# [INSTRUKSI KERJA 1]
Dalam artikel tentang krisis pangan di Gaza di bawah, sebutkan setiap keterangan tentang dapur umum yang terdapat dalam paragraf yang diawali "WFP menjelaskan bahwa dapur umum".
# [INSTRUKSI KERJA 2]
Menurut artikel tentang krisis pangan di Gaza di bawah, pada hari dan tanggal berapa WFP menyampaikan pernyataan resminya?
# [INSTRUKSI KERJA 3]
Tentukan apakah setiap pernyataan berikut sesuai dengan artikel tentang krisis pangan di Gaza di bawah, lalu kutip kata-kata artikel yang menjadi dasarnya. (a) WFP berada di bawah naungan Perserikatan Bangsa-Bangsa. (b) Logistik tambahan masih dapat masuk ke Gaza melalui perlintasan perbatasan. (c) Dapur umum mampu menjangkau seluruh populasi yang terdampak.

# [TEKS ARTIKEL]
Stok Makanan Habis, WFP Peringatkan Krisis Kelaparan di Gaza Kian Memburuk

Program Pangan Dunia (WFP) yang berada di bawah naungan Perserikatan Bangsa-Bangsa mengumumkan bahwa mereka kini kehabisan stok pangan untuk disalurkan ke wilayah Jalur Gaza. Dalam pernyataan resmi pada Jumat (25/4), WFP menyampaikan bahwa semua cadangan makanan yang tersisa telah dikirimkan ke dapur-dapur umum yang selama beberapa pekan terakhir menjadi satu-satunya harapan masyarakat Gaza untuk mendapatkan makanan. Akibat masih ditutupnya akses perlintasan perbatasan, tidak ada tambahan logistik yang bisa masuk, membuat situasi kemanusiaan semakin terdesak dan penuh ketidakpastian.

WFP menjelaskan bahwa dapur umum telah menjadi sumber bantuan pangan yang paling konsisten, meski kapasitasnya sangat terbatas. Setiap harinya, mereka hanya mampu mencukupi sekitar 25 persen dari total kebutuhan gizi yang dibutuhkan, dan hanya bisa menjangkau sekitar separuh dari populasi yang terdampak. Kendati begitu, keberadaan dapur umum ini sangat penting karena tetap memberikan secercah harapan hidup bagi ribuan warga yang terjebak dalam krisis berkepanjangan dan tidak memiliki akses pada sumber pangan lainnya.

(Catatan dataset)
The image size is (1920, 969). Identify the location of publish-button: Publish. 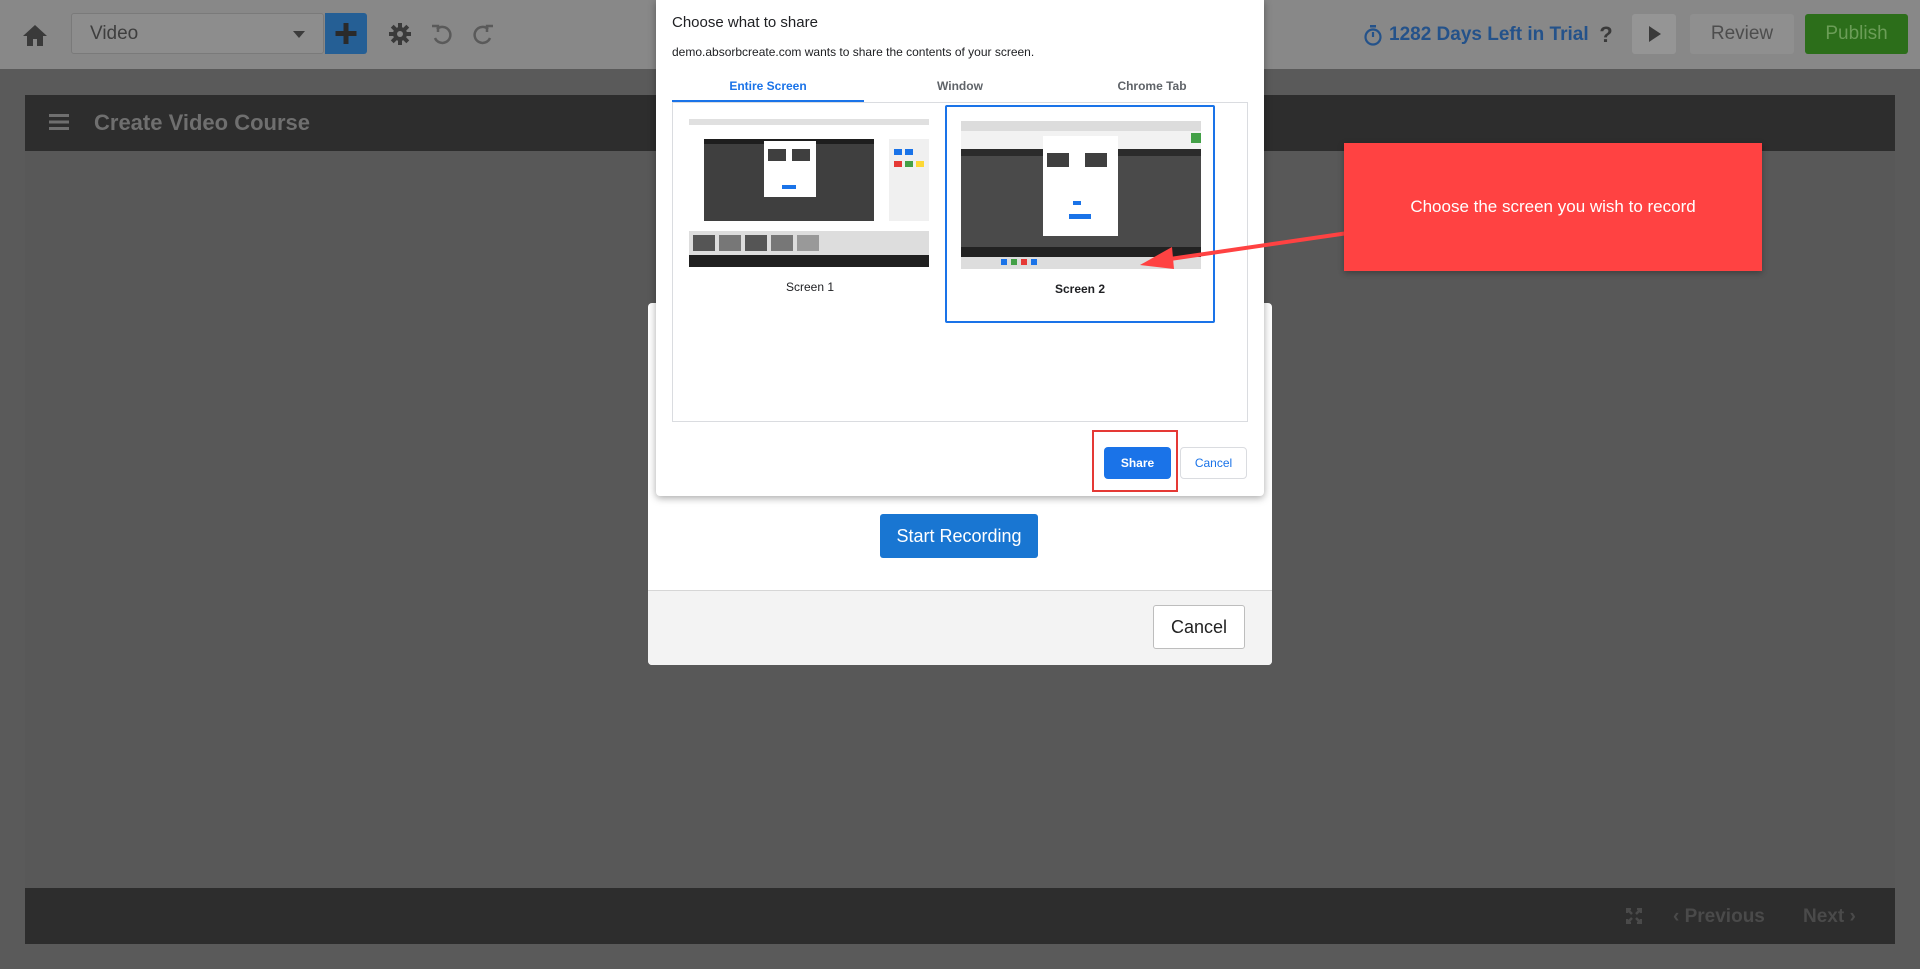
(1856, 34).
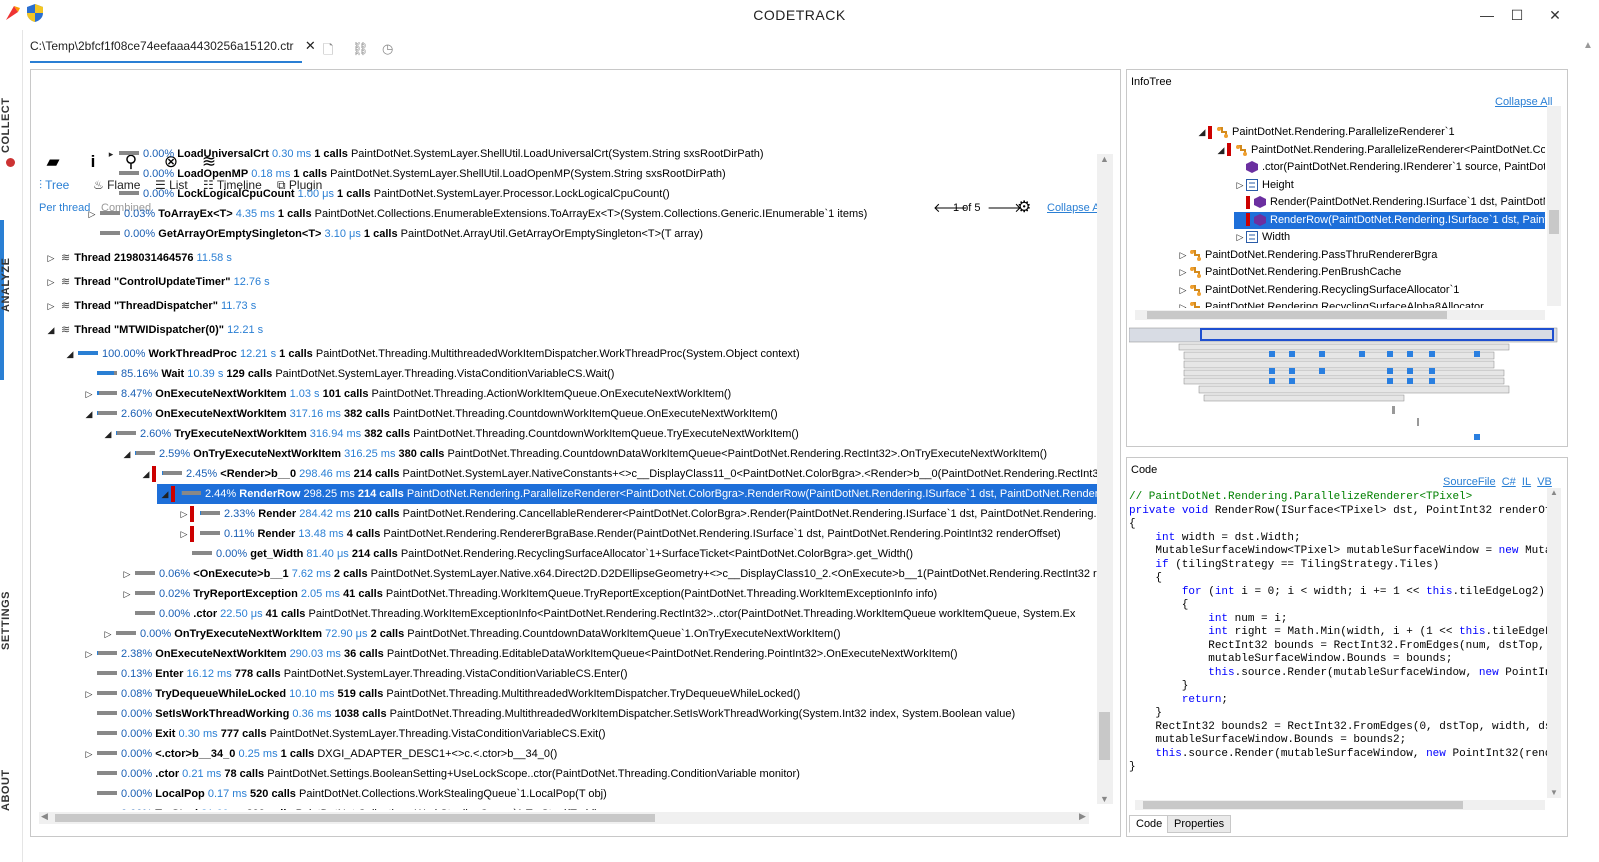 The image size is (1599, 862). What do you see at coordinates (158, 282) in the screenshot?
I see `thread-row: ▷ ≋ Thread "ControlUpdateTimer" 12.76 s` at bounding box center [158, 282].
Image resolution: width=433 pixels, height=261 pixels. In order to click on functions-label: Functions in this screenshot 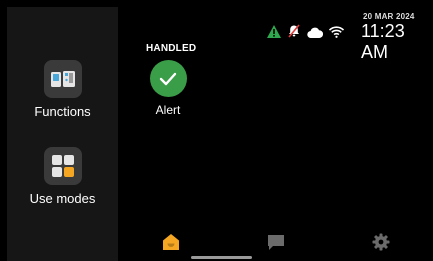, I will do `click(62, 112)`.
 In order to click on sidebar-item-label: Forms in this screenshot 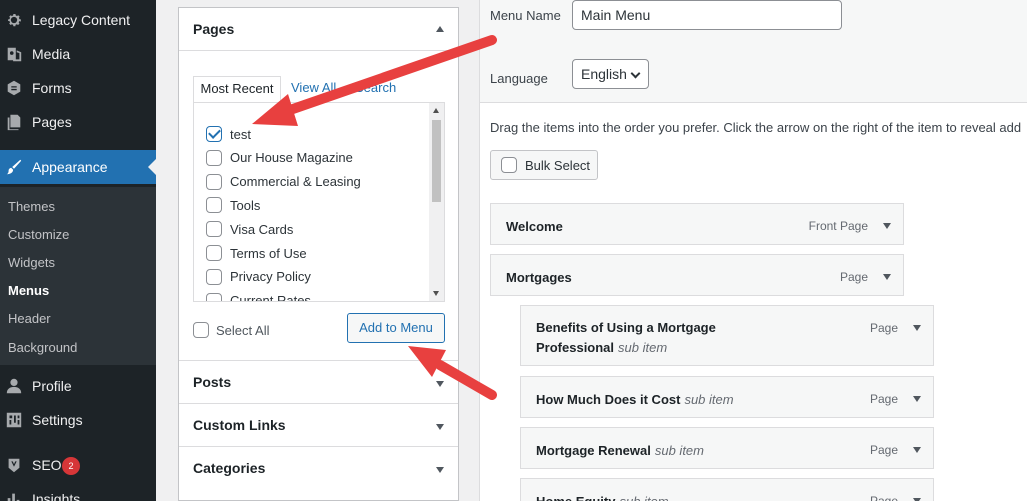, I will do `click(52, 88)`.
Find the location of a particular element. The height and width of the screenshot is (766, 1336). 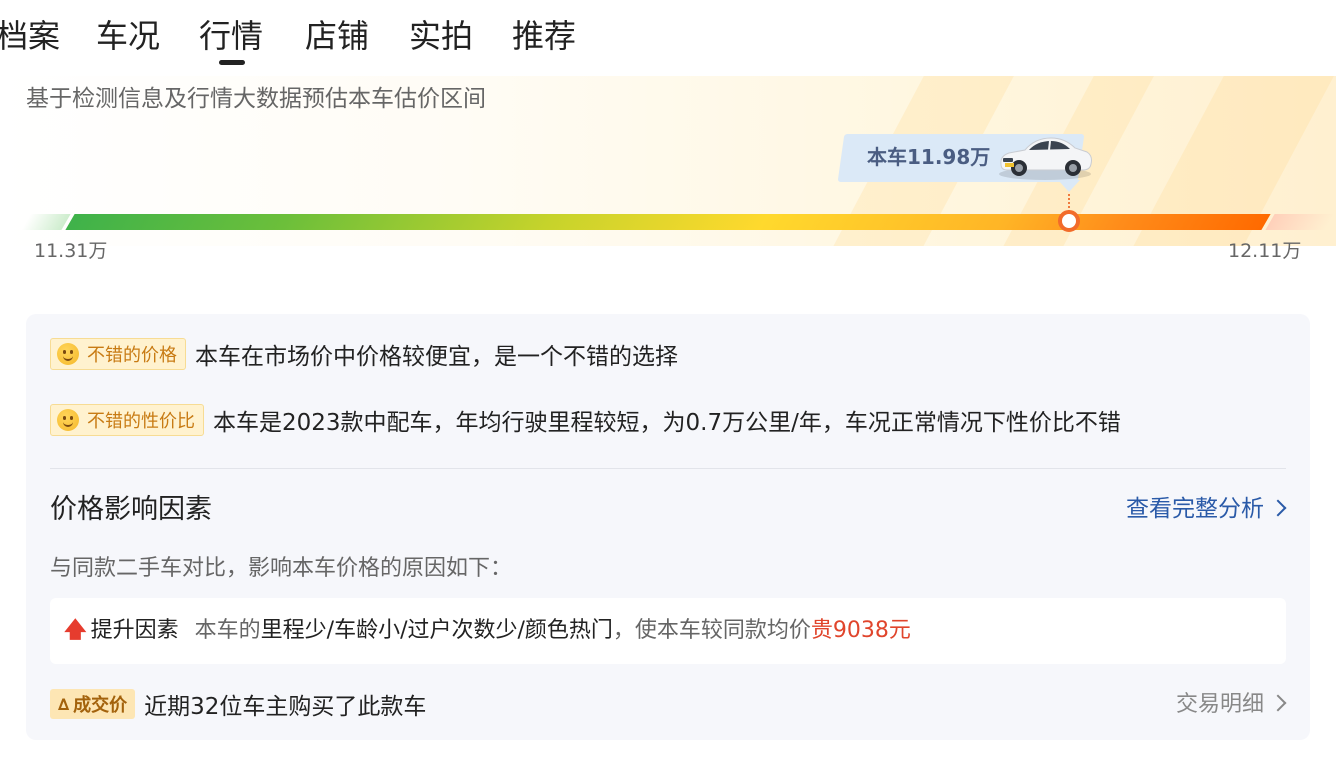

tab-recommend: 推荐 is located at coordinates (544, 36).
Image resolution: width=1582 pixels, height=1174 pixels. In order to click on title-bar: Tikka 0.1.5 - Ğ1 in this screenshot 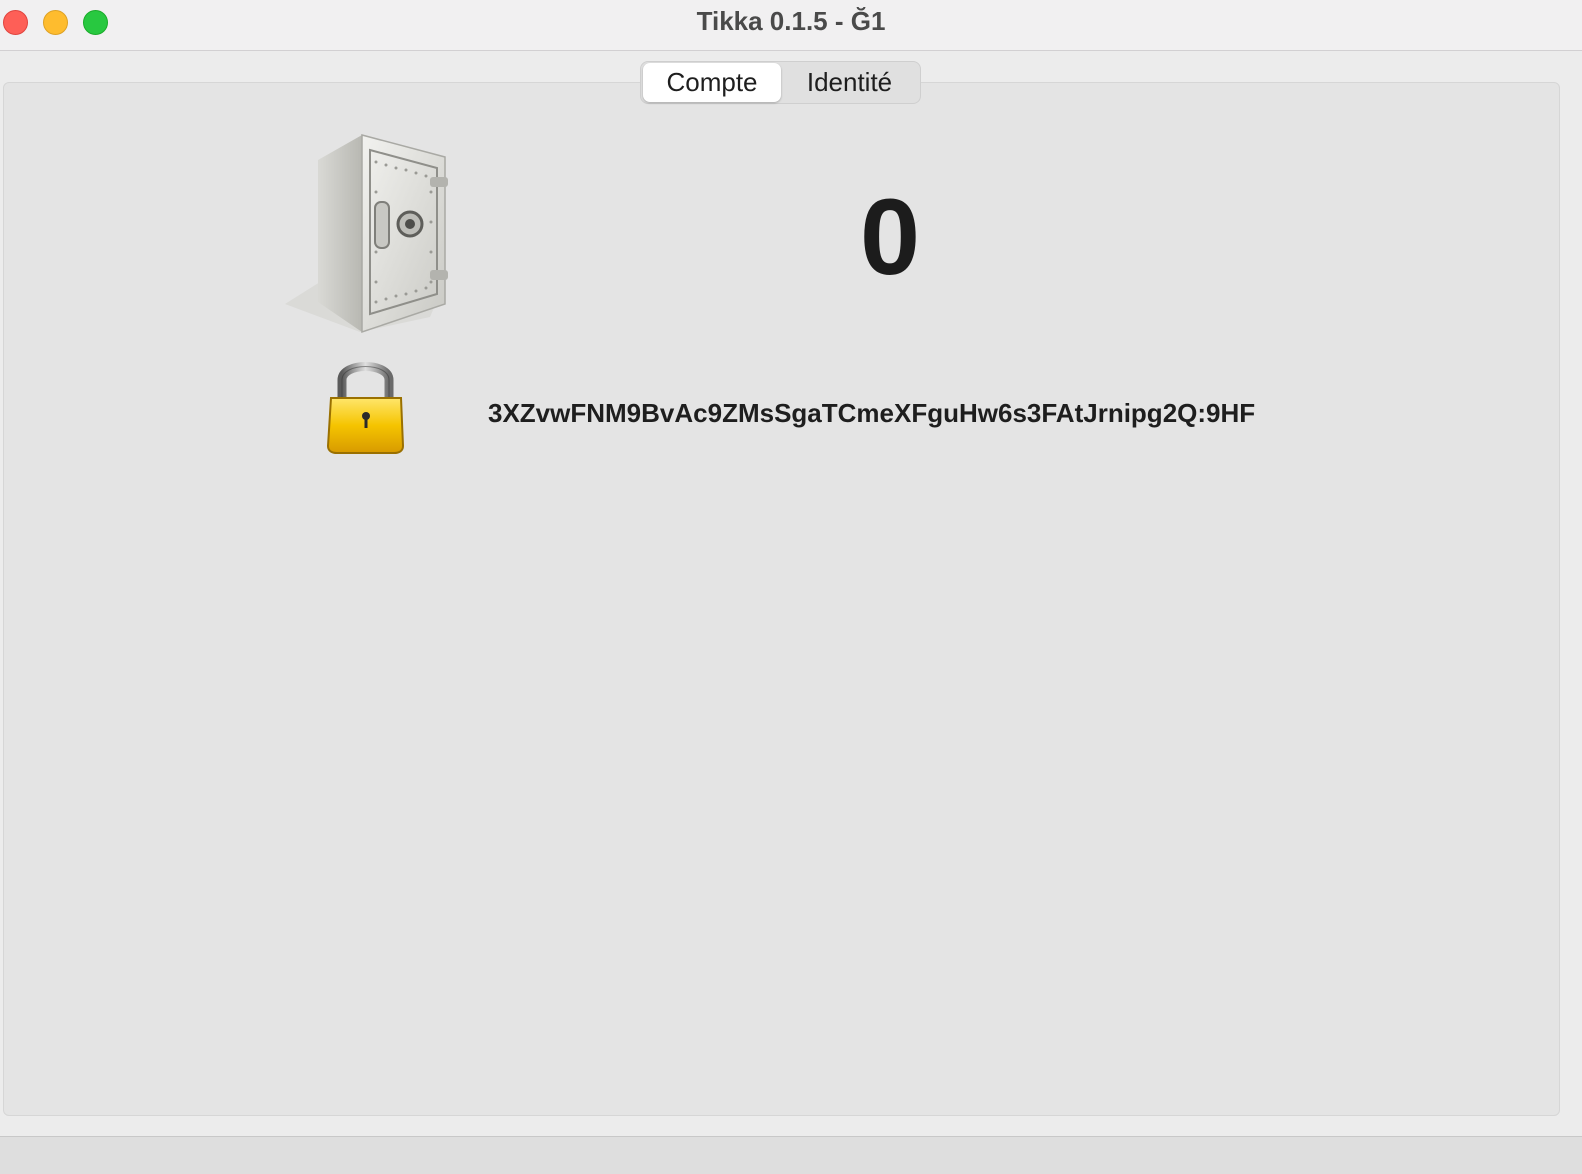, I will do `click(791, 26)`.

# [JAWABAN 1]
- Menjadi sumber bantuan pangan yang paling konsisten.
- Kapasitasnya sangat terbatas.
- Setiap hari hanya mampu mencukupi sekitar 25 persen dari total kebutuhan gizi.
- Hanya bisa menjangkau sekitar separuh dari populasi yang terdampak.
- Keberadaannya sangat penting karena tetap memberikan secercah harapan hidup bagi ribuan warga yang terjebak dalam krisis berkepanjangan dan tidak memiliki akses pada sumber pangan lainnya.

# [JAWABAN 2]
Pada Jumat (25/4).

# [JAWABAN 3]
(a) Ya: "Program Pangan Dunia (WFP) yang berada di bawah naungan Perserikatan Bangsa-Bangsa".
(b) Tidak: "Akibat masih ditutupnya akses perlintasan perbatasan, tidak ada tambahan logistik yang bisa masuk".
(c) Tidak: "hanya bisa menjangkau sekitar separuh dari populasi yang terdampak".